BookmarkSubscribeRSS Feed
Rik
Calcite | Level 5 Rik
Calcite | Level 5
Hi,

I'm looking for a simple solution to retrieve all variables from a data set which are empty for all observations.

Anyone?
6 REPLIES 6
deleted_user
Not applicable
SAS-L provides an excellent source for such challenges. It is accessible either as comp.soft-sys.sas in Google Groups or at http://www.listserv.uga.edu/archives/sas-l.html. These loosely mirror each other.

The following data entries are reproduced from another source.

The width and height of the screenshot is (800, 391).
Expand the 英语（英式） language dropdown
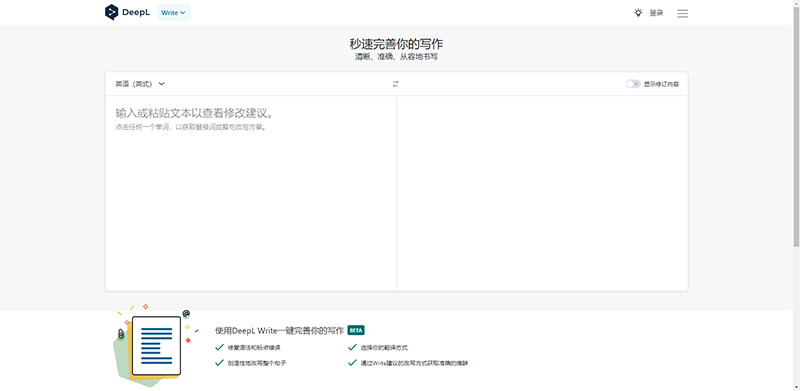point(140,84)
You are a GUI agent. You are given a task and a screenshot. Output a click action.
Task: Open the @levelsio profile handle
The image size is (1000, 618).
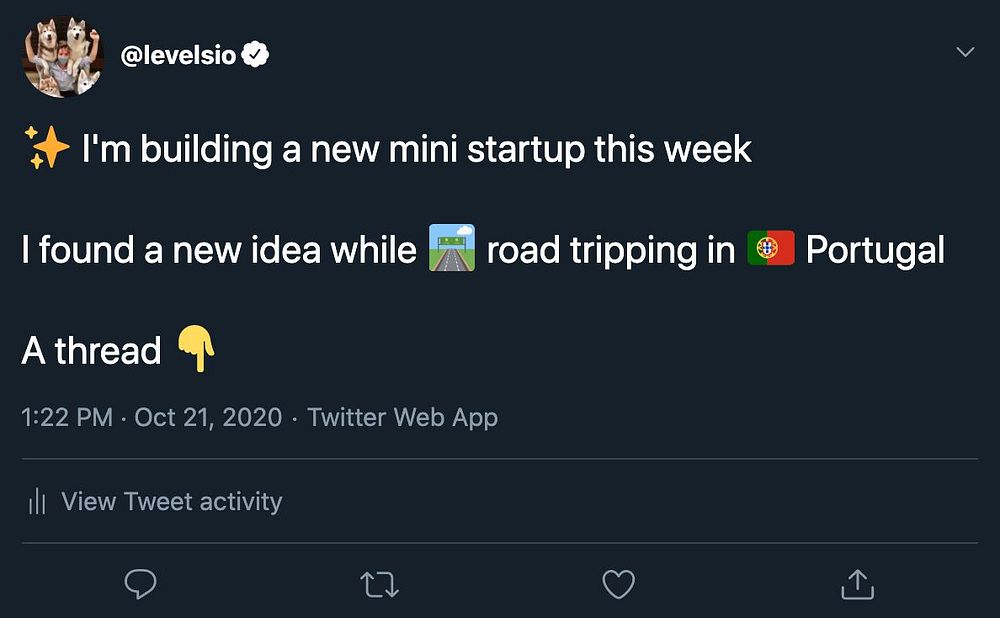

A quick search in SAS-L archives or Google Group comp.soft-sys.sas for "empty columns" will return a thread from earlier this year.
From discussions on SAS-L the most common method uses SQL to acquire the list of entirely-missing columns.
The following code creates syntax to create a table with like-named columns and just one row, holding the count of rows where that column is non-missing. When the count is zero, the column is entirely missing.
SQL does not support the missing() function because it already has {column} is null .
I have created a test table in work.demo in which some character columns are entirely missing.
In the code that follows the first SQL statement creates the "counting syntax". The second SQL statement then uses that to create the table of summary counts [pre]proc sql noprint ;
select 'sum( not ' !! trim(name) !! ' is null ) as ' !! name
into :counters separated by ', '
from dictionary.columns
where libname='WORK' and memname= 'DEMO'
;
create table emptys as
select &counters
from demo
;
quit; [/pre]
A common reason for creating this information is to build a fresh table excluding the empty columns. The following code achieves that. [pre]proc transpose ; run;
proc sql noprint ;
select _name_ into :wanted separated by ', '
from _last_ where col1 gt 0
;
create table reduced as select &wanted from demo;
quit; [/pre]
Here proc transpose has taken the default options. It reads the latest dataset work.emptys, which has just come out of proc sql. By Default it writes to the next dataset in the work.data{n} sequence. In the proc SQL that follows, the output from proc transpose is referred as _last_.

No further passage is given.